[Start of Attachment]
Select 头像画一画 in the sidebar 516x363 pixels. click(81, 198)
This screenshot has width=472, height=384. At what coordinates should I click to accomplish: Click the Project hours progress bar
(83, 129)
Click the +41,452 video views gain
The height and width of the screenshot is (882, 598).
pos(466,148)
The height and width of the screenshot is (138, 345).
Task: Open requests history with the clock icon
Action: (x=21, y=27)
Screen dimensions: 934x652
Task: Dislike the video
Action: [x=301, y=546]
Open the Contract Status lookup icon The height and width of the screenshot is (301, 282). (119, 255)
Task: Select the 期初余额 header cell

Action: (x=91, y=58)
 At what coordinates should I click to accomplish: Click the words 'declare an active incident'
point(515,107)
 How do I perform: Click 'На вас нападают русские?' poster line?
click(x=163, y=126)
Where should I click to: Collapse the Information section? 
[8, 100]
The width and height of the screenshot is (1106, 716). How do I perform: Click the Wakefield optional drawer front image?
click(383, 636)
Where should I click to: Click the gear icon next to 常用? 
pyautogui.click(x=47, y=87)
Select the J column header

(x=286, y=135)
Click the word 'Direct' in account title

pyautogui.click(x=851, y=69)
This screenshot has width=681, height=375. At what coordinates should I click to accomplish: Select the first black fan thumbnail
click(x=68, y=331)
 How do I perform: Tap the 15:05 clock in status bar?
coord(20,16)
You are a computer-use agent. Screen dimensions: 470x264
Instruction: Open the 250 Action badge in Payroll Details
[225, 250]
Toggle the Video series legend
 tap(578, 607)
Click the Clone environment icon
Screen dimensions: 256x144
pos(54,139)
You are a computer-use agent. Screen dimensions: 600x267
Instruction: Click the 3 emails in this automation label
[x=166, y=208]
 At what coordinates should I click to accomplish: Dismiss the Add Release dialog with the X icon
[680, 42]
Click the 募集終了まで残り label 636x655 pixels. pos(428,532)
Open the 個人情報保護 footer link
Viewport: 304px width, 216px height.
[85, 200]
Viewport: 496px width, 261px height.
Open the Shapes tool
[End of Attachment]
Task details: Nothing except a number is needed: how many lines of the entries contain the word "pixels"?

Task output: 2